## begin SOURCE RECORDS

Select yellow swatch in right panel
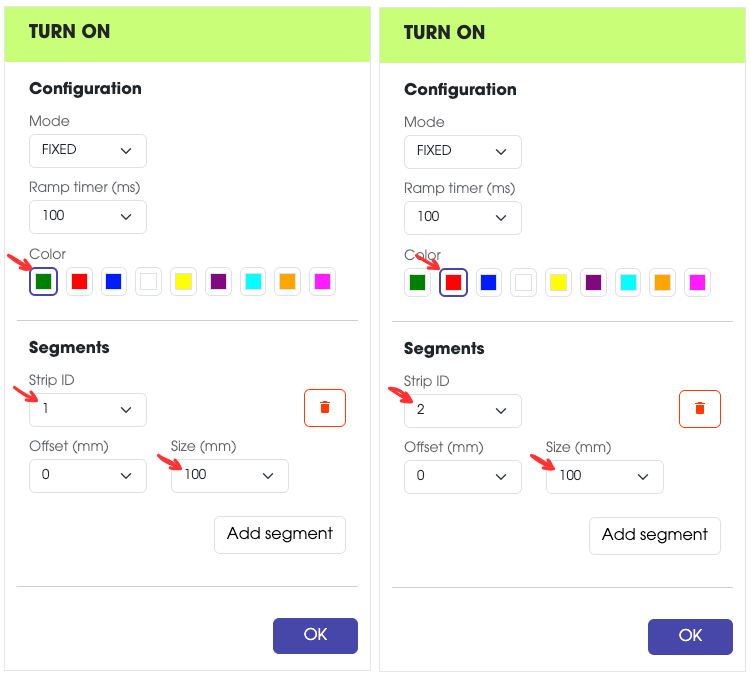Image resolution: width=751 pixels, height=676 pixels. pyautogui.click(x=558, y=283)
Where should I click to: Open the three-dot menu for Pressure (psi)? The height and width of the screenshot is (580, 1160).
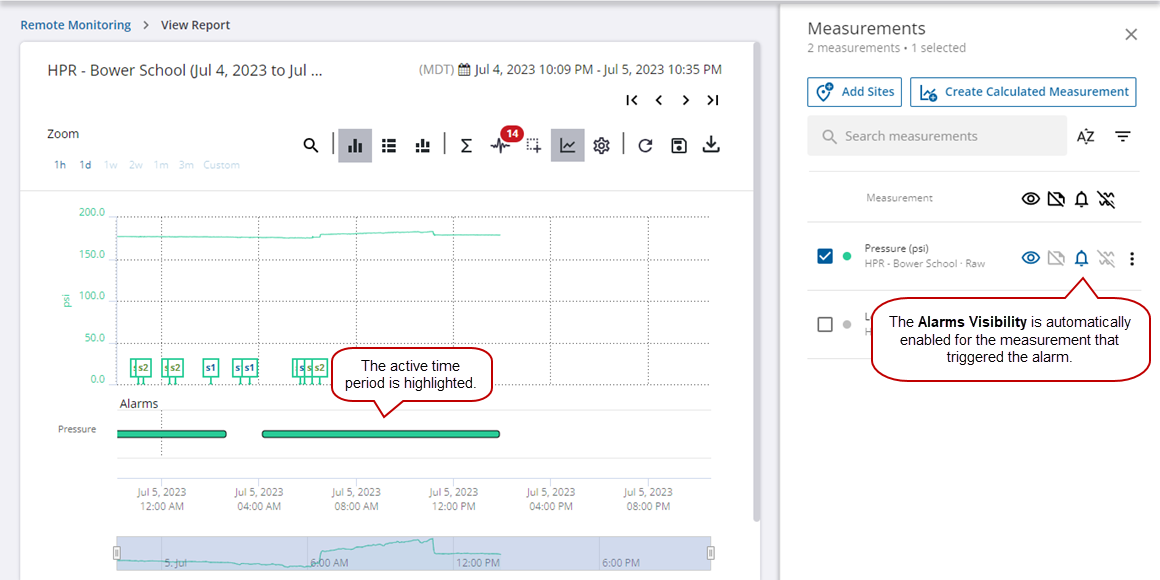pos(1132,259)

## end SOURCE RECORDS
## begin SOURCE RECORDS

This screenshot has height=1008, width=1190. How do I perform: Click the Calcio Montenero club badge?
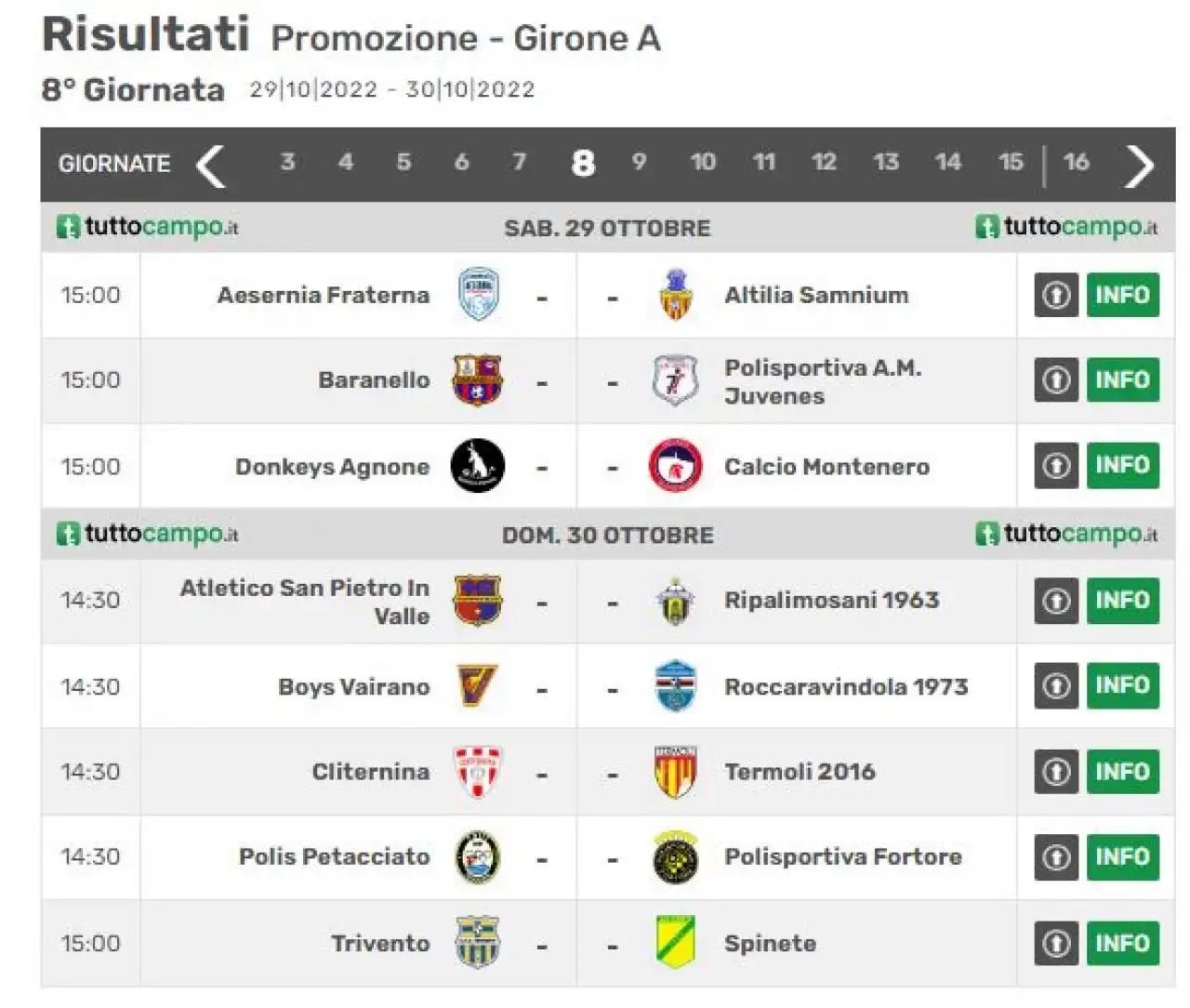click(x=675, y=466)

## end SOURCE RECORDS
## begin SOURCE RECORDS

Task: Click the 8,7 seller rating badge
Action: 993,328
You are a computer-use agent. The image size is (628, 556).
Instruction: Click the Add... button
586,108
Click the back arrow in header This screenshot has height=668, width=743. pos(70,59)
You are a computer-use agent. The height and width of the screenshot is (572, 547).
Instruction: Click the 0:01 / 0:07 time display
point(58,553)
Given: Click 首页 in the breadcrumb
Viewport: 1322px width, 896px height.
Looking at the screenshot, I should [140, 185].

## end SOURCE RECORDS

YOUR TASK - Rewrite the stretch of the listing from the line that contains "You are a computer-use agent. The height" through the line that contains "Looking at the", changing "Instruction" to "Task" and leaving everything else unchanged. Return only those lines.

SOLUTION FOR THIS EXERCISE -
You are a computer-use agent. The height and width of the screenshot is (572, 547).
Task: Click the 0:01 / 0:07 time display
point(58,553)
Given: Click 首页 in the breadcrumb
Viewport: 1322px width, 896px height.
Looking at the screenshot, I should [140, 185].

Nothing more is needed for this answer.